Despite the move to incorporate advertising, Twitter is keen to lay the balance of power in users’ hands by using a ‘Resonance Model’ of nine different factors. If a twitter user declines to interact with Promoted Tweets, for example, by retweeting them, clicking-through or favouriting them, they will disappear from search results.

New and improved?
The changes will undoubtedly change the way that marketers interact with the platform. If YouTube is a way of archiving and delivering video content, and Facebook and LinkedIn are ways for brand and community building, Twitter is for immediate broadcast. A Promoted Tweet could become critical for promoting a limited offer or handling a PR crisis.

Margaret Manning, CEO of digital agency Reading Room explains the benefit of Promoted Tweets, “It will be a powerful way for advertisers to ensure that certain tweets will reach more of their target market – for example for the duration of a limited offer. Brands could also deliver the ability to pay for a Promoted Tweet as a crisis management tool, which would have enabled Nestlé, for example, to ensure that a tweet in response to the palm oil backlash was viewed by the widest possible audience.”

Tim Giles, head of search at Pancentric Digital, agrees “Organic search is about what you sell all the time. Paid search is about what you are selling this week. Twitter advertising will be about what you are selling this afternoon.”

But Giles warns, “If Twitter advertisers do not have a time-critical offer, then advertising on this platform won’t work as well it as it might do elsewhere.”

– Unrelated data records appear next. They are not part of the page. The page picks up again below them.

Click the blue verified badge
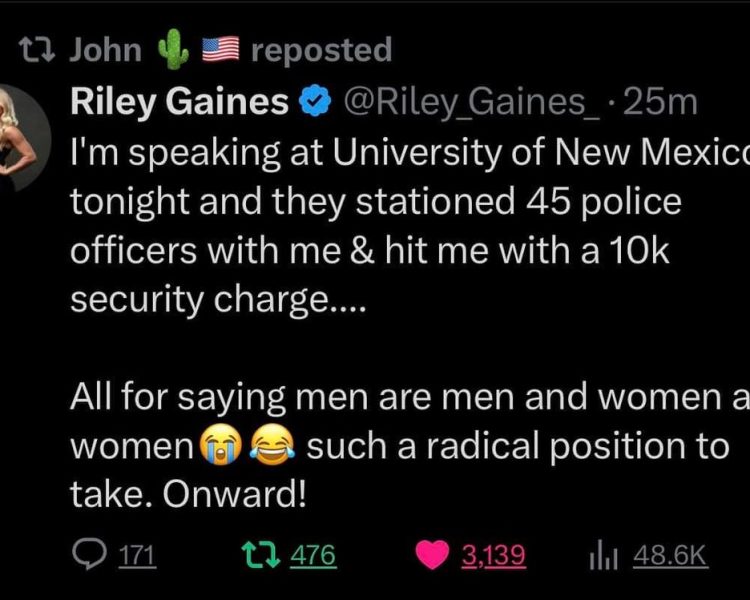This screenshot has height=600, width=750. coord(314,101)
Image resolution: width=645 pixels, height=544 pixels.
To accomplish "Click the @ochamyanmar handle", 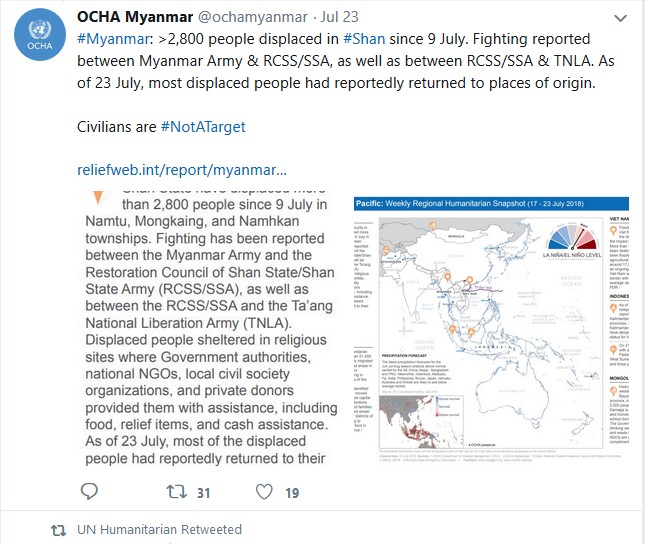I will (x=249, y=19).
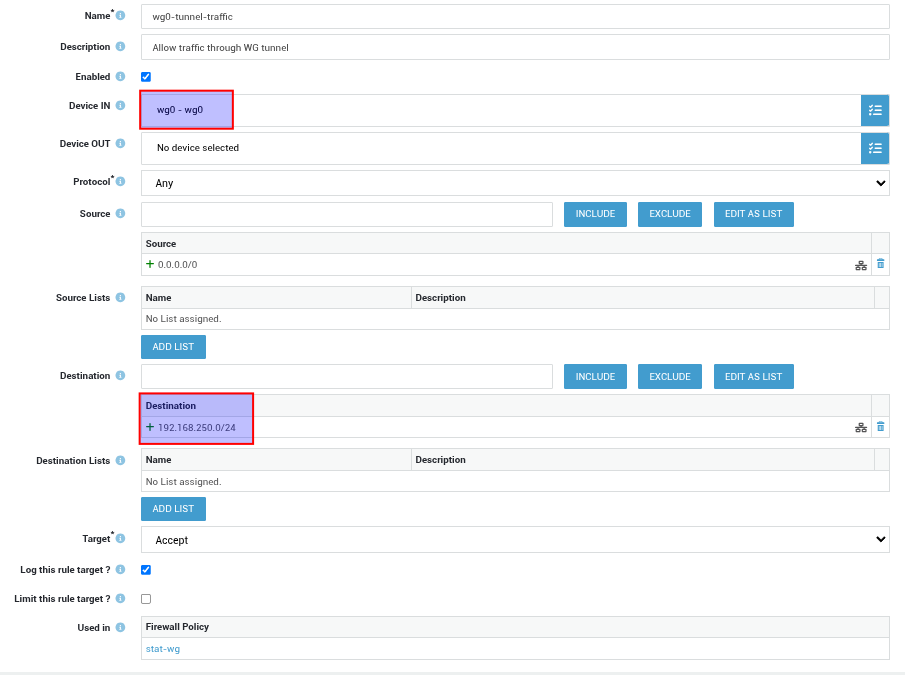Delete the 0.0.0.0/0 source entry
The height and width of the screenshot is (675, 905).
[x=880, y=264]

Because Promoted Tweets will appear when users are searching trending topics or hashtags, marketers will have the ability to tap into real-time news like never before, ensuring their brands are seen to be in sync with the latest developments in areas of user’s interests.

Of course, if not used with sensitivity they could risk recreating a faux pas in the style of Habitat. Last year, the furniture retailer used hashtags associated with the controversial and violent Iranian elections on its tweets, so they would appear in user’s search results, “#MOUSAVI Join the database for free to win a £1000 gift card” was one such toe-curling example.

While Twitter initially created a level playing field where small businesses can compete with multinationals, Promoted Tweets will change this, says James Prebble, digital strategist at Pancentric Digital. “This model will give many business advantages over others. How would a business like Moo ever become as popular as it is, if Hallmark or Clintons had sponsored ads for everything greeting card related?” he asks.

Prebble concedes “It is well documented that Google users trust paid-for results less than natural results and it is possible the same could happen on Twitter.”

A matter of trust
In the same way that Google has gone from being a geeky but friendly-start-up to a search and cloud-computing behemoth, Twitter’s move into an advertising model is bound to change user perceptions of it.

GyroHSR’s head of digital strategy, Warren Drumm, thinks Twitter will have to play it safe to make sure it doesn’t damage its brand reputation, even if it becomes more accountable in marketers’ eyes. “Twitter should be careful not to loose its cuddly and soft appeal. How much it looses this will have to be weighed up with how much it has to gain from introducing advertising.”

Twitter will also have to be careful when it embarks on its plan to include Promoted Tweets in user’s feeds, says David Johansson, marketing director at Avail Intelligence. “Search results are impersonal lists, which can be complemented and reinforced with advertising,” he says, “but Twitter streams are completely different, providing personal conversations that promoted content only serves to interrupt and corrupt.”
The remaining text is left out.